Waldhof-Sportchef Kientz rechnet mit erneutem Umbruch

13 Zu- und 14 Abgänge: Der Umbruch beim SV Waldhof Mannheim vor Beginn der Saison war groß. Und auch mit Blick auf den kommenden Sommer rechnet Sportchef Jochen Kientz wieder mit einer Personalrochade.

Ablösesummen winken

"Wir sind aktuell Drittligist und auch im nächsten Sommer werden uns Spieler verlassen. Da wird es wieder einen Umbruch geben", sagt Kientz im "Mannheimer Morgen" und ergänzt: "Wenn man junge und gute Spieler hat, ist das einfach so. Das werden wir auch mit Geld nicht aufhalten können."

Bereits im vergangenen Sommer standen mit Marco Schuster, Hendrik Marx, Max Christiansen und Gerrit Gohlke gleich mehrere Spieler im Fokus anderer Klubs. An Schuster war dem Vernehmen nach sogar ein Bundesliga-Aufsteiger interessiert, Gohlke soll gar ein Angebot aus der britischen Premier League vorgelegen haben. Für Anton Donkor soll im Winter eine Anfrage aus der niederländischen Eredivisie ins Haus geflattert sein. Diese Spieler zu halten, dürfte schwer werden. In einigen Fällen winken aber Ablösesummen – etwa bei Marx oder Donkor.
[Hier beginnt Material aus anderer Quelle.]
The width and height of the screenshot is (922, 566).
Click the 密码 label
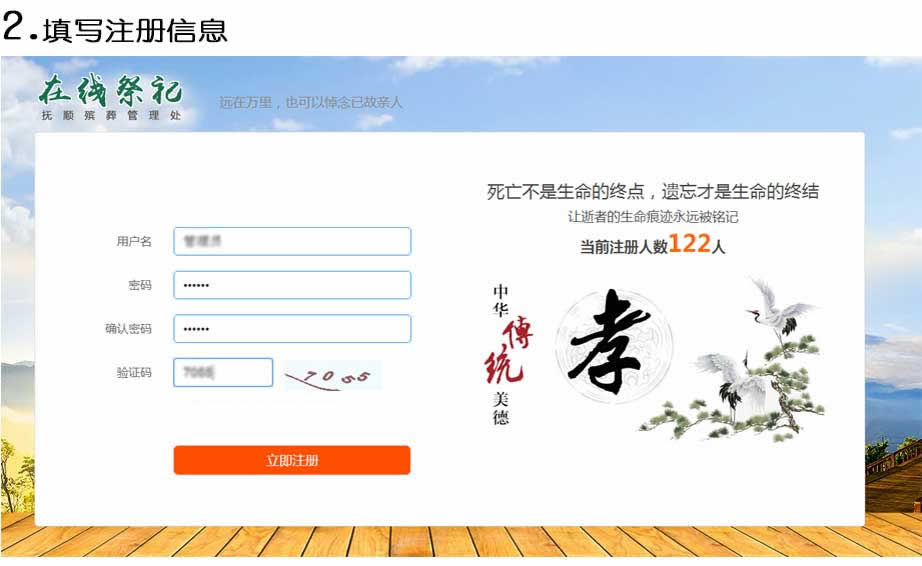coord(140,285)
"Müssen es aber auch kompensieren"

"Dass jeder seinen nächsten Schritt gehen möchte, ist ganz normal. Da dürfen wir nicht im Weg stehen, wir müssen es aber auch kompensieren", sagt Kientz. In dieser Saison hat das bislang geklappt, Spieler wie Joseph Boyamba, Jesper Verlaat, Dominik Martinovic und Anton Donkor erwiesen sich als echte Verstärkung. "Vor zwei Jahren waren wir noch in der Regionalliga, heute verhandeln wir mit Hertha BSC über Transfers. Wir sind angekommen im Profifußball und wollen uns Schritt für Schritt weiterentwickeln", so der Waldhof-Manager. Inwiefern der nächste Entwicklungsschritt mit einem möglicherweise neu zusammengestellten Kader machbar sein wird, muss sich jedoch zeigen.